Obsession: A History, Lennard Davis. University of Chicago Press, 2008.
Staring: How We Look, Rosemarie Garland-Thomson. Oxford University Press, 2009.

If disability studies is a form of cultural studies, then the study of disability studies might be a form of cultural studies in itself. The still-brief but continuing, welcome, and successful rise of disability studies in the humanities is an unusual case study in the maturation of a field. Two of the books I will discuss here are written by widely acknowledged founders of disability studies in the humanities. Following their field-defining books of the 1990s, Lennard Davis and Rosemarie Garland-Thomson now return in this decade with field-steering works. Michael Davidson meanwhile navigates a similar course in a book that illustrates some of the specifically literary implications of the latest turn in disability studies.

Disability studies pioneers originally aligned the emergent field with racial and ethnic studies. One such field pioneer, Simi Linton, declared in 1998 that more curricular attention needed to be paid to "the minority-group status of disabled people, and the cultural, social, and political meanings of that status" (148). Certainly there is a practical justification for constructing the field as identity-based, if for no other reason than that the unemployment rate among disabled people is shamefully high, and identity-based fields offer practical strategies for identifying oppression and ultimately creating employment opportunities.

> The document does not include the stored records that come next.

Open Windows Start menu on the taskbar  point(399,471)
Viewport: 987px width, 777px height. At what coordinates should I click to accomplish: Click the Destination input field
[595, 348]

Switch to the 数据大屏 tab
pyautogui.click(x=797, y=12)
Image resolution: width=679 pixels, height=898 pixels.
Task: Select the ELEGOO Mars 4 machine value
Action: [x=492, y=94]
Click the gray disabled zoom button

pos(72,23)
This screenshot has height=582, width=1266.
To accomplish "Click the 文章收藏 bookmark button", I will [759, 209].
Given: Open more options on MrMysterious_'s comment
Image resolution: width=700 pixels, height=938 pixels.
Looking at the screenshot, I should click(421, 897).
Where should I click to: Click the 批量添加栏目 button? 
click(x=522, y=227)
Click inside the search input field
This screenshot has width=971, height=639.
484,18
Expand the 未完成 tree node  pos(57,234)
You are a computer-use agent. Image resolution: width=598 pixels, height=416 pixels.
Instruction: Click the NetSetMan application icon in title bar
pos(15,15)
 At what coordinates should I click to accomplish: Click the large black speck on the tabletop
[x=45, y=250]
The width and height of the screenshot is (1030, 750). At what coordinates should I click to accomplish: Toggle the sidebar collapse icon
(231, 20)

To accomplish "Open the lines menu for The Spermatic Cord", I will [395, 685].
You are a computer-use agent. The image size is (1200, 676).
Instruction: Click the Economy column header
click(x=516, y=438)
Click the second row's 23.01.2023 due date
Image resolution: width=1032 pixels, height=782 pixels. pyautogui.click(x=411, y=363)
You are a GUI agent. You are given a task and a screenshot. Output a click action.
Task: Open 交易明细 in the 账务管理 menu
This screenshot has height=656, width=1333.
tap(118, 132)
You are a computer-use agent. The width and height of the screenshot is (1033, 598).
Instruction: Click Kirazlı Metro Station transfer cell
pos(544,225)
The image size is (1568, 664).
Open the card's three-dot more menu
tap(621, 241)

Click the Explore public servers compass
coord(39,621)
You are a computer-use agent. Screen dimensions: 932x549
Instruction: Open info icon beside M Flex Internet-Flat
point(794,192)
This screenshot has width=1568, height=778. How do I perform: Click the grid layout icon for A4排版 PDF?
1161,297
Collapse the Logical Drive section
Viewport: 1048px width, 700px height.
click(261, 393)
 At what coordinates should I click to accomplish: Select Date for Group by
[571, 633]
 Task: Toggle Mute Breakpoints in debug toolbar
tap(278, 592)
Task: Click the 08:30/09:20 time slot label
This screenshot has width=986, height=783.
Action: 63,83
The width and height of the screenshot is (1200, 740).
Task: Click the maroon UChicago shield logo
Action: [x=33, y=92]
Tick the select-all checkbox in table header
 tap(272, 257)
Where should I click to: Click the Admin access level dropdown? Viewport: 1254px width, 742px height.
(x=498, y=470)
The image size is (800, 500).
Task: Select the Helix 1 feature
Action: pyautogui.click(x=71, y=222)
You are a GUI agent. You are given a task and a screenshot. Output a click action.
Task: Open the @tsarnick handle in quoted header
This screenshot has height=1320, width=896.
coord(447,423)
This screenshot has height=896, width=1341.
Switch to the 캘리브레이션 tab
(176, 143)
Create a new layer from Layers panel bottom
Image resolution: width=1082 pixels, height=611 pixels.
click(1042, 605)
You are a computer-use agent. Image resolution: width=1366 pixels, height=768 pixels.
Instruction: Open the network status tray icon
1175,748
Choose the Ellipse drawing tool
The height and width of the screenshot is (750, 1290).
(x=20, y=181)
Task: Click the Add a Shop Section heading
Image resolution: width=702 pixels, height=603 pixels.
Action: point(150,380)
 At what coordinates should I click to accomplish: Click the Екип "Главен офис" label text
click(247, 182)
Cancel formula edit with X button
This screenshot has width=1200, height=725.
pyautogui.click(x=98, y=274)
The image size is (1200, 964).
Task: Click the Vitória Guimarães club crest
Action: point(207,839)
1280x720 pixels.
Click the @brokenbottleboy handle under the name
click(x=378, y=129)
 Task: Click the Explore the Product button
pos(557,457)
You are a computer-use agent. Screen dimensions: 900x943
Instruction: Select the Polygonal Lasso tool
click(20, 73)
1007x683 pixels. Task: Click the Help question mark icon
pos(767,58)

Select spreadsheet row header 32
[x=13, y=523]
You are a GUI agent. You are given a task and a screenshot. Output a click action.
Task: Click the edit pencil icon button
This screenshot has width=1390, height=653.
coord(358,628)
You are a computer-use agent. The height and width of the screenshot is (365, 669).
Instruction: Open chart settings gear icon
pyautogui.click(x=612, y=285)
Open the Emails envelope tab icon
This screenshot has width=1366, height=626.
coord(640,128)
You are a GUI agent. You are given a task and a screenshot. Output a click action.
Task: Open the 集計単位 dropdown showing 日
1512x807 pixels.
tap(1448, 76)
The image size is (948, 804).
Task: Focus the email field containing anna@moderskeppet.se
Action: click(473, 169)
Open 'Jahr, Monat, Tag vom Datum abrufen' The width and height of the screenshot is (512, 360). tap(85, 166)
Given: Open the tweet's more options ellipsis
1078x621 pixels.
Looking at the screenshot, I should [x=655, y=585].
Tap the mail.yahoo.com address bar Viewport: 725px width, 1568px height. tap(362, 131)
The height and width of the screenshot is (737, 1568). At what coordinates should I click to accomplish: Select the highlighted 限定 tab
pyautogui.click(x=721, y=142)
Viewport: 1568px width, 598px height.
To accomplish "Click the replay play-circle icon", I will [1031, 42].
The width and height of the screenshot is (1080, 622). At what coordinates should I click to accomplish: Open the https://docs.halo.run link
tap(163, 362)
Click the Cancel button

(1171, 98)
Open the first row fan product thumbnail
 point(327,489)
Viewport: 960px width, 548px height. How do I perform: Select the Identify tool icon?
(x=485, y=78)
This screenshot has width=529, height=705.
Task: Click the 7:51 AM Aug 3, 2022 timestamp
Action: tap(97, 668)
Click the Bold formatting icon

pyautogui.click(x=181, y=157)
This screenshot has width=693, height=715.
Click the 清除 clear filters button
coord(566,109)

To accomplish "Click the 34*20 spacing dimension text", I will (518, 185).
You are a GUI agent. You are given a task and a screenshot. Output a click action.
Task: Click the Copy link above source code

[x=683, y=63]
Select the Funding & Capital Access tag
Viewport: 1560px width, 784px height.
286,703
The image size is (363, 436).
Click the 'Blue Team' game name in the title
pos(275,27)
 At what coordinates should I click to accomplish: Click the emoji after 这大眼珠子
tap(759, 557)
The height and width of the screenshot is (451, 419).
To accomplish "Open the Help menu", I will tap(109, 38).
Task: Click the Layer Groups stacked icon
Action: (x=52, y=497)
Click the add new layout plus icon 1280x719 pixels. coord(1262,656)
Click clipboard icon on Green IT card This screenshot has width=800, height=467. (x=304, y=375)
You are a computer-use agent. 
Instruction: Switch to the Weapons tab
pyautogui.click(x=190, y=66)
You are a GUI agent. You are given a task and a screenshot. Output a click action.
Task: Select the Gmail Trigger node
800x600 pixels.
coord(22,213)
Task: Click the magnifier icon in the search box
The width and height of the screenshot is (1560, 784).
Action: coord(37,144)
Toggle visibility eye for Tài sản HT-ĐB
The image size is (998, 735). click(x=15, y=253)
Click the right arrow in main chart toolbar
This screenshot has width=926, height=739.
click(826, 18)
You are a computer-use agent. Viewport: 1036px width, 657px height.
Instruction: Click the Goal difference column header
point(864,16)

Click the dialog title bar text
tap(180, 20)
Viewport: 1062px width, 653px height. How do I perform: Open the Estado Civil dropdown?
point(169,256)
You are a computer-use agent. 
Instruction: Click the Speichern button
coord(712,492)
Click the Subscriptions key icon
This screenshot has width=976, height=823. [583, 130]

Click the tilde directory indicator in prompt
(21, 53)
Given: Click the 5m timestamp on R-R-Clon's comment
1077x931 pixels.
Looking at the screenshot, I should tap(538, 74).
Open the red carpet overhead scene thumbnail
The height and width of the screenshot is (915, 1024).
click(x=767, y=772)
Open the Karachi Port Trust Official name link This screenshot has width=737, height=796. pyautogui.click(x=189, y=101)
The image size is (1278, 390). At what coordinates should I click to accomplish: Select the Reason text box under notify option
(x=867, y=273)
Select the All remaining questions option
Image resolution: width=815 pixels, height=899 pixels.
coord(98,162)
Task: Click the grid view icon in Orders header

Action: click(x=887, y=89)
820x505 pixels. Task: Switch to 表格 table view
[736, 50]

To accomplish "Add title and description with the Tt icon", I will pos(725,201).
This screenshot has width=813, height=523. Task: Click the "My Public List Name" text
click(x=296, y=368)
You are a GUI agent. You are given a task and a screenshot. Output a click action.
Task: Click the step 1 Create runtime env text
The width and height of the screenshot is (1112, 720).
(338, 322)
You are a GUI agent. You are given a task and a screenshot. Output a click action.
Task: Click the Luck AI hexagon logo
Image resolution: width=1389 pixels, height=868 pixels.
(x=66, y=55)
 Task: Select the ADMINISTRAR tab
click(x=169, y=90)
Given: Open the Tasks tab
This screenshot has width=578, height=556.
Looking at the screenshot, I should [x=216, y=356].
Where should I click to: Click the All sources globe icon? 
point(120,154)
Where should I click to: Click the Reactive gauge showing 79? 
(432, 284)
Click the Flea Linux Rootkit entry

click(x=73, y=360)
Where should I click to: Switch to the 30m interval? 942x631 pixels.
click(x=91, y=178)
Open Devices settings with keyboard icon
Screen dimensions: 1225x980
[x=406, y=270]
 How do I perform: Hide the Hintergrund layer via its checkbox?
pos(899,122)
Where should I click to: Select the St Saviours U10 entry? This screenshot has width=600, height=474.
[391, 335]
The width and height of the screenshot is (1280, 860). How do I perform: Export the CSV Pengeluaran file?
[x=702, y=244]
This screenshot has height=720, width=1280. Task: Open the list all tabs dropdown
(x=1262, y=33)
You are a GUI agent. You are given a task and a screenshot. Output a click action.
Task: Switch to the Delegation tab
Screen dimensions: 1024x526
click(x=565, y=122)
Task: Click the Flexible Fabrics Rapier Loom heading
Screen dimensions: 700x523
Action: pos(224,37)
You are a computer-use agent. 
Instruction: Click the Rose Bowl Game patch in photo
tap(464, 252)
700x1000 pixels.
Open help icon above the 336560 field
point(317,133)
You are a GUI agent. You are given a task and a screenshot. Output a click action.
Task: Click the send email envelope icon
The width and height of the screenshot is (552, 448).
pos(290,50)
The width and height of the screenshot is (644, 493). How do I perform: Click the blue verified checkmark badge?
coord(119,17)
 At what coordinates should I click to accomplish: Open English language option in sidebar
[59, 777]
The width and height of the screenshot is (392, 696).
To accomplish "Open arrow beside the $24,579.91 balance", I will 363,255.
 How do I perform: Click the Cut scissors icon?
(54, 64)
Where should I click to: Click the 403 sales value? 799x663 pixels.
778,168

But disability is no typical minority group, and the development of disability studies as an identity-based field has not been typical either. For one thing, disability is a minority group that anyone can join. "Everyone in this room hopes to be disabled," I tell the students in my disability studies seminar on the first day that I meet them. Still preening with youthful invulnerability, they mostly look at me as though I have lost my mind. Then I explain to them that old age brings disability—unless they would prefer the alternative. And then I inform them of the acronym that the [End Page 218] disability movement uses to describe them: TAB, or "temporarily able-bodied." I love teaching that class because it changes world-views; it generates more mail of the "I-know-it's-been-years-but-I-was-thinking-of-you" variety than all of my other teaching put together. But it does so partly because disability studies is a special case. Many of my students learn to envision themselves as members of the disabled minority because they understand that "we" will one day become "them." That rhetorical strategy won't work in, say, African-American studies.1

The permeable boundaries of disability have other significant effects, too. The definitions of "disability" and "disabled" carry great legal weight, but they are as unsettled as they are significant. Moreover, disability experience covers a wide range—a person with Down Syndrome requires different accommodations than an amputee, for example. The field of disability history—an important spoke in the disability studies umbrella—tells us that not until the 1960s and 1970s did disabled people claim a collective identity under a civil rights banner, with the field of disability studies forming soon afterwards. As a result, "disabled identity" is an ambiguous, unstable term in ways that "Latino/a" is not.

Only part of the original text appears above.